*WHAT THE TASK REQUIRES*
Rewrite every one of the rows below with "computer-use agent" changed to "screen assistant" and nothing else altered. Leave the pictures out of your answer.

*DATA FOR PROCESSING*
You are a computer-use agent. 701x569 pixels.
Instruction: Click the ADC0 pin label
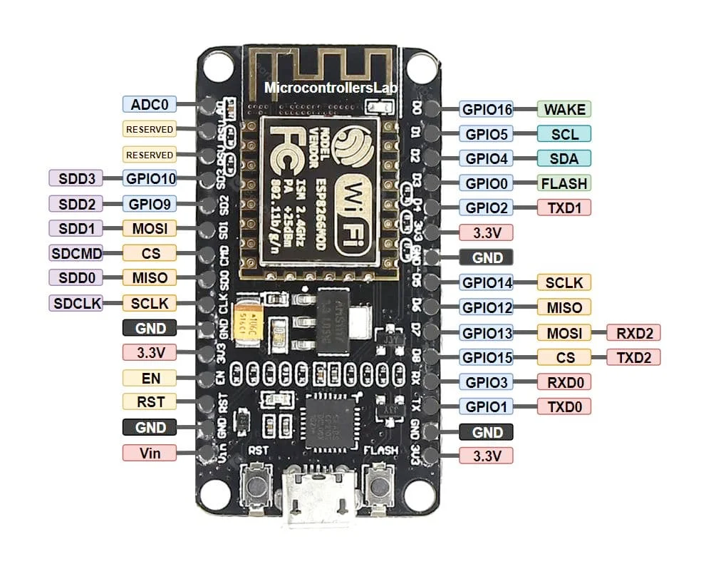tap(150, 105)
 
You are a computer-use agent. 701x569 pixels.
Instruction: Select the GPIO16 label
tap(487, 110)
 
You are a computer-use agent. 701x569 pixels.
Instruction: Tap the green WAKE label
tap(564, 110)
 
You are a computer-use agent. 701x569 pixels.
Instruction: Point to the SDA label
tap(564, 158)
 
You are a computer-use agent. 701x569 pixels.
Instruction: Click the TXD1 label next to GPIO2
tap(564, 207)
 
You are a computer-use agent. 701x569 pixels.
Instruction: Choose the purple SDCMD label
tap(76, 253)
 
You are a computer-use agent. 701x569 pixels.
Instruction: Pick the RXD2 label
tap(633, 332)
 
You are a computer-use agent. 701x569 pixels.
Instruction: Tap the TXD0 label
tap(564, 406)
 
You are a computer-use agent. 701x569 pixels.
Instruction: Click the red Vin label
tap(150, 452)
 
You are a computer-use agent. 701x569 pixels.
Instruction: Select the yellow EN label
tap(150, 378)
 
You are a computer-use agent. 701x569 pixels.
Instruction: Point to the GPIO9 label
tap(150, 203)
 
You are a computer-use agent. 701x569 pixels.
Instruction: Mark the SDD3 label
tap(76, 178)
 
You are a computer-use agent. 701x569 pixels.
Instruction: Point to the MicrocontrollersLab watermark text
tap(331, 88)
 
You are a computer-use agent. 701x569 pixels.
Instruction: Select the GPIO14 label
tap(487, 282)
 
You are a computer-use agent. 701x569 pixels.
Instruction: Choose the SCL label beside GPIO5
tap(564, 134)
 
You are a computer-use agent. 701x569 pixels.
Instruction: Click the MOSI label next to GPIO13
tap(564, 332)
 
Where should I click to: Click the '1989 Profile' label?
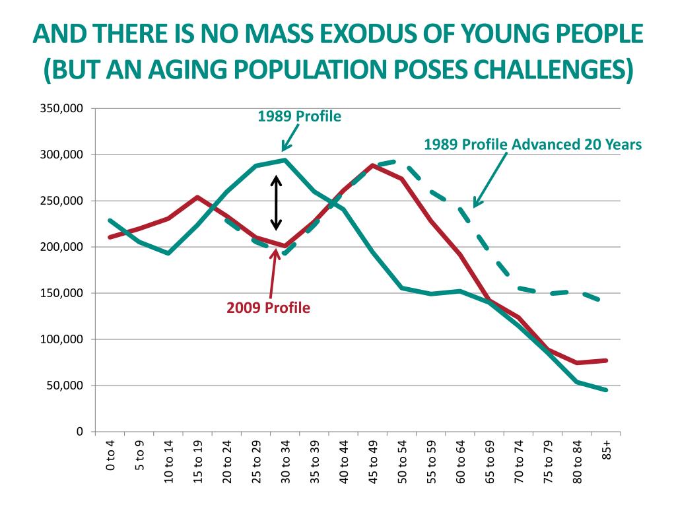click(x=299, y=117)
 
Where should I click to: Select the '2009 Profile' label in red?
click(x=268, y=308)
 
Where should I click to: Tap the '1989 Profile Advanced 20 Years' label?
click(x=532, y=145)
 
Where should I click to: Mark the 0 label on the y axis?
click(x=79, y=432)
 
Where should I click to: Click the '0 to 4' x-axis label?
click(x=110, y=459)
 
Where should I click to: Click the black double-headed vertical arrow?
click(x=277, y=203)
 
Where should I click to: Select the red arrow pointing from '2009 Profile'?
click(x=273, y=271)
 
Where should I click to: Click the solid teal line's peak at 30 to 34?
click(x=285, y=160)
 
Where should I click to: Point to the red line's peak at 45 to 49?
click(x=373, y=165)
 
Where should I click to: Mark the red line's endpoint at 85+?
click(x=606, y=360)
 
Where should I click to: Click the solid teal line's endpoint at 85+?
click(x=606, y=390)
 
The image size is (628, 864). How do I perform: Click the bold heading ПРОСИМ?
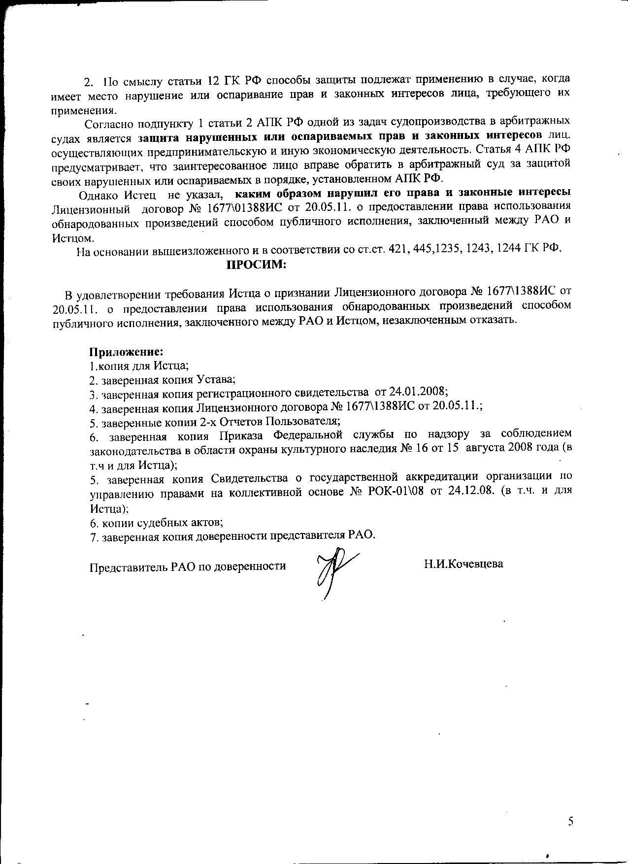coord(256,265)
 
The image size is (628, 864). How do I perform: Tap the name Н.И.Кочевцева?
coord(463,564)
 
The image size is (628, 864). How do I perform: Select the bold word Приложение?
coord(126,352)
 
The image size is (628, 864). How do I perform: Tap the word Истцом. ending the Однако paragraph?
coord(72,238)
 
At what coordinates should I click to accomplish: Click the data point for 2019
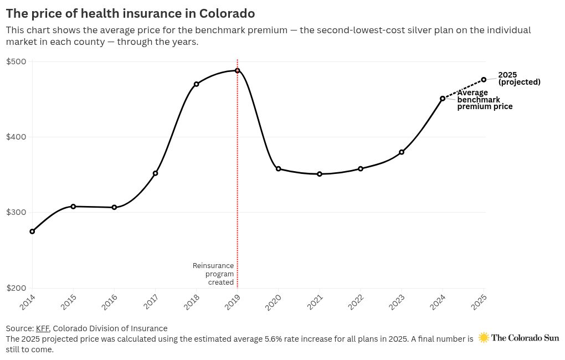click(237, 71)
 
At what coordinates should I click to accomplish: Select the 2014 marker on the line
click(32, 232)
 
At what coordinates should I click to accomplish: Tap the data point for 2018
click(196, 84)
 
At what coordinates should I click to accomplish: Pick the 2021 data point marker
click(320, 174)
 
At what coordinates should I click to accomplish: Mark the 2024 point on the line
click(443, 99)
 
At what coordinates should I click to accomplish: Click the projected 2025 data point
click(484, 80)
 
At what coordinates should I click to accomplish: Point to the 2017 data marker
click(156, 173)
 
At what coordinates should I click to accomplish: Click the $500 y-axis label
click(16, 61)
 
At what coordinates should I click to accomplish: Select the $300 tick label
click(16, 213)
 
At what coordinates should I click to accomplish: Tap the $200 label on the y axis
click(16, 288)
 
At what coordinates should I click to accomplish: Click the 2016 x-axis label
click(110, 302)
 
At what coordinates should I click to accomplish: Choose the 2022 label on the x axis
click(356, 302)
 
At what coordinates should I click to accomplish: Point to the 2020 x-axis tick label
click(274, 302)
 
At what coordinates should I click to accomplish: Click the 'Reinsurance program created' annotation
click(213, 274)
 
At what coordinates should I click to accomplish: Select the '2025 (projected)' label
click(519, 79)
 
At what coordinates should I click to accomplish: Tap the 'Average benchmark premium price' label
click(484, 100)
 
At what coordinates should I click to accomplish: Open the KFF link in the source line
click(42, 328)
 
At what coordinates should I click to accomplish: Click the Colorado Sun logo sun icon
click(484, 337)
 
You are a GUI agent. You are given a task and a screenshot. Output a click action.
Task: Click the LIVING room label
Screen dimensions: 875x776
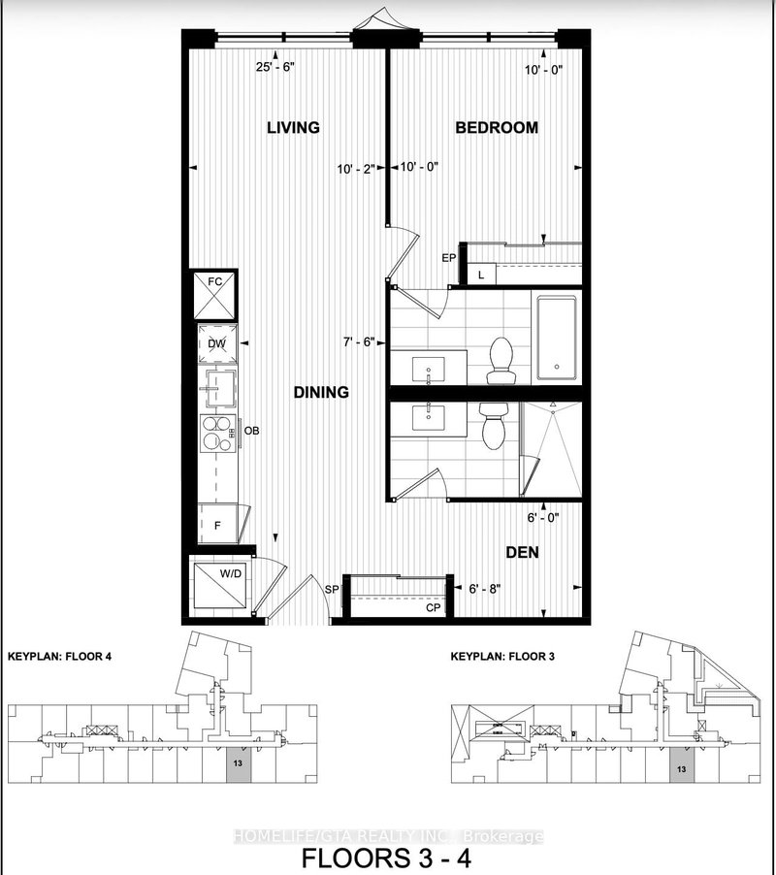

*FULL SOLUTION*
You are a screen assistant. 701x569 pixels.
Instruction: Click the ADC0 pin label
tap(150, 105)
 
You are a screen assistant. 701x569 pixels.
Instruction: Select the GPIO16 label
tap(487, 110)
 
You are a screen assistant. 701x569 pixels.
Instruction: Tap the green WAKE label
tap(564, 110)
 
You are a screen assistant. 701x569 pixels.
Instruction: Point to the SDA label
tap(564, 158)
 
You are a screen assistant. 701x569 pixels.
Instruction: Click the TXD1 label next to GPIO2
tap(564, 207)
 
You are a screen assistant. 701x569 pixels.
Instruction: Choose the purple SDCMD label
tap(76, 253)
 
You are a screen assistant. 701x569 pixels.
Instruction: Pick the RXD2 label
tap(633, 332)
 
You are a screen assistant. 701x569 pixels.
Instruction: Tap the TXD0 label
tap(564, 406)
 
You are a screen assistant. 701x569 pixels.
Instruction: Click the red Vin label
tap(150, 452)
 
You are a screen assistant. 701x569 pixels.
Instruction: Select the yellow EN label
tap(150, 378)
 
You are a screen assistant. 701x569 pixels.
Instruction: Point to the GPIO9 label
tap(150, 203)
 
You are a screen assistant. 701x569 pixels.
Instruction: Mark the SDD3 label
tap(76, 178)
 
You are a screen assistant. 701x569 pixels.
Instruction: Point to the MicrocontrollersLab watermark text
tap(331, 88)
 
You are a screen assistant. 701x569 pixels.
Instruction: Select the GPIO14 label
tap(487, 282)
 
You are a screen assistant. 701x569 pixels.
Instruction: Choose the SCL label beside GPIO5
tap(564, 134)
 
You are a screen assistant. 701x569 pixels.
Instruction: Click the MOSI label next to GPIO13
tap(564, 332)
 
Where should I click to: Click the '1989 Profile' label?
click(x=299, y=117)
 
Where should I click to: Select the '2009 Profile' label in red?
click(x=268, y=308)
 
Where should I click to: Tap the '1989 Profile Advanced 20 Years' label?
click(x=532, y=145)
 
Where should I click to: Mark the 0 label on the y axis?
click(x=79, y=432)
 
Where should I click to: Click the '0 to 4' x-axis label?
click(x=110, y=459)
 
Where should I click to: Click the black double-headed vertical arrow?
click(x=277, y=203)
 
Where should I click to: Select the red arrow pointing from '2009 Profile'?
click(x=273, y=271)
 
Where should I click to: Click the solid teal line's peak at 30 to 34?
click(x=285, y=160)
 
Where should I click to: Point to the red line's peak at 45 to 49?
click(x=373, y=165)
 
Where should I click to: Mark the red line's endpoint at 85+?
click(x=606, y=360)
 
Where should I click to: Click the solid teal line's endpoint at 85+?
click(x=606, y=390)
 
The image size is (628, 864). How do I perform: Click the bold heading ПРОСИМ?
coord(256,265)
 
The image size is (628, 864). How do I perform: Tap the name Н.И.Кочевцева?
coord(463,564)
 
The image size is (628, 864). How do I perform: Select the bold word Приложение?
coord(126,352)
 
The image size is (628, 864). How do I perform: Tap the word Истцом. ending the Однако paragraph?
coord(72,238)
 
At what coordinates should I click to accomplish: Click the data point for 2019
click(237, 71)
 
At what coordinates should I click to accomplish: Select the 2014 marker on the line
click(32, 232)
 
At what coordinates should I click to accomplish: Tap the data point for 2018
click(196, 84)
 
At what coordinates should I click to accomplish: Pick the 2021 data point marker
click(320, 174)
 
At what coordinates should I click to accomplish: Mark the 2024 point on the line
click(443, 99)
 
At what coordinates should I click to accomplish: Click the projected 2025 data point
click(484, 80)
 
At what coordinates should I click to accomplish: Point to the 2017 data marker
click(156, 173)
 
At what coordinates should I click to accomplish: Click the $500 y-axis label
click(16, 61)
 
At what coordinates should I click to accomplish: Select the $300 tick label
click(16, 213)
 
At what coordinates should I click to accomplish: Tap the $200 label on the y axis
click(16, 288)
 
At what coordinates should I click to accomplish: Click the 2016 x-axis label
click(110, 302)
 
At what coordinates should I click to accomplish: Choose the 2022 label on the x axis
click(356, 302)
 
At what coordinates should I click to accomplish: Point to the 2020 x-axis tick label
click(274, 302)
 
At what coordinates should I click to accomplish: Click the 'Reinsurance program created' annotation
click(213, 274)
 
At what coordinates should I click to accomplish: Select the '2025 (projected)' label
click(519, 79)
 
At what coordinates should I click to accomplish: Tap the 'Average benchmark premium price' label
click(484, 100)
 
At what coordinates should I click to accomplish: Open the KFF link in the source line
click(42, 328)
 
At what coordinates should I click to accomplish: Click the Colorado Sun logo sun icon
click(484, 337)
 
You are a GUI agent. You are given a task and a screenshot. Output a click action.
Task: Click the LIVING room label
Screen dimensions: 875x776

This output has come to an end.